- **EXERCISE DETAILS**
Only the lines from the one containing "Click the Facebook icon in sidebar footer" through the last line of the material should be copied, exactly as written and without pictures.

- **MATERIAL PROVIDED**
=-=-=-=-=
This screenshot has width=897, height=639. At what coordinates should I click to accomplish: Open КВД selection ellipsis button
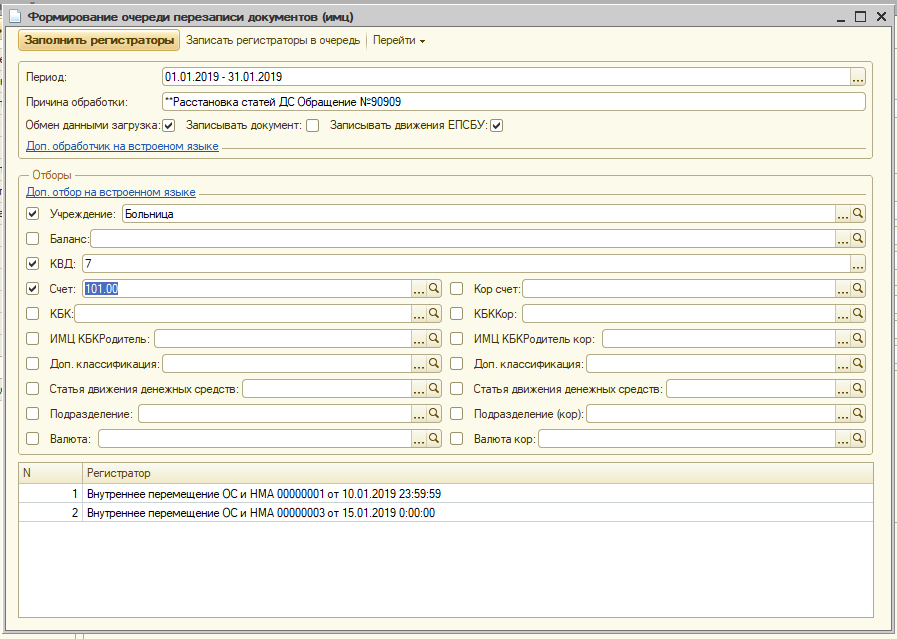coord(857,264)
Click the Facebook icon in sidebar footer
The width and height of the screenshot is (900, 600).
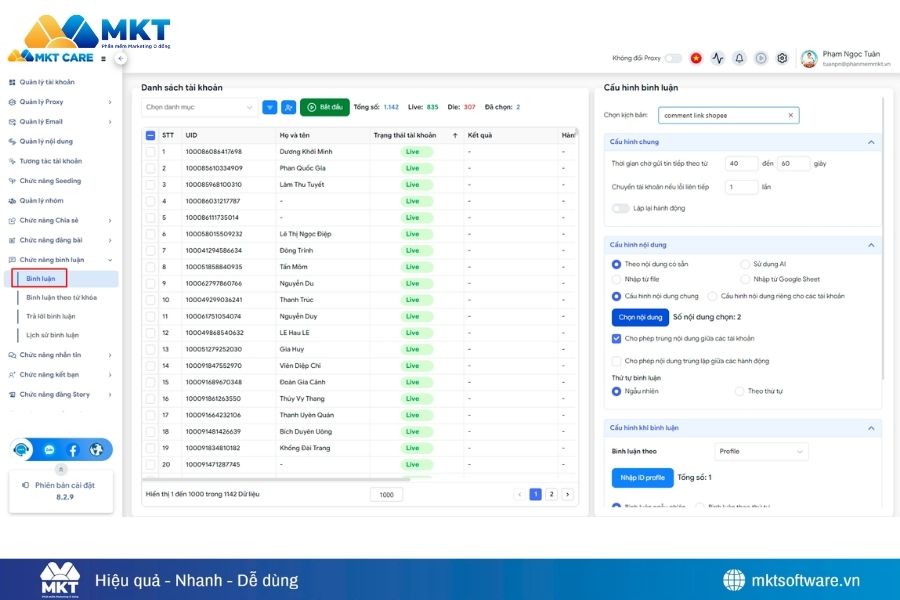(73, 450)
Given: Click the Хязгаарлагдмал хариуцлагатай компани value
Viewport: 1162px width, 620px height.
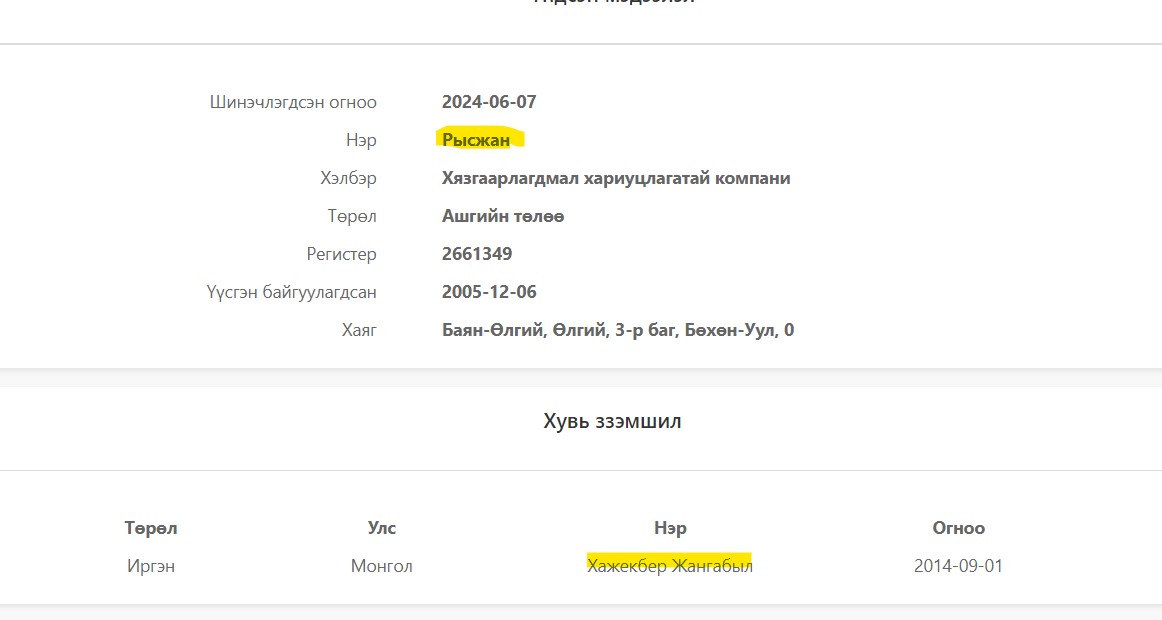Looking at the screenshot, I should 615,178.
=-=-=-=-=
- **EXERCISE ANSWER**
Click the Facebook icon in sidebar footer
The width and height of the screenshot is (900, 600).
(73, 450)
Given: Click the Хязгаарлагдмал хариуцлагатай компани value
Viewport: 1162px width, 620px height.
Looking at the screenshot, I should 615,178.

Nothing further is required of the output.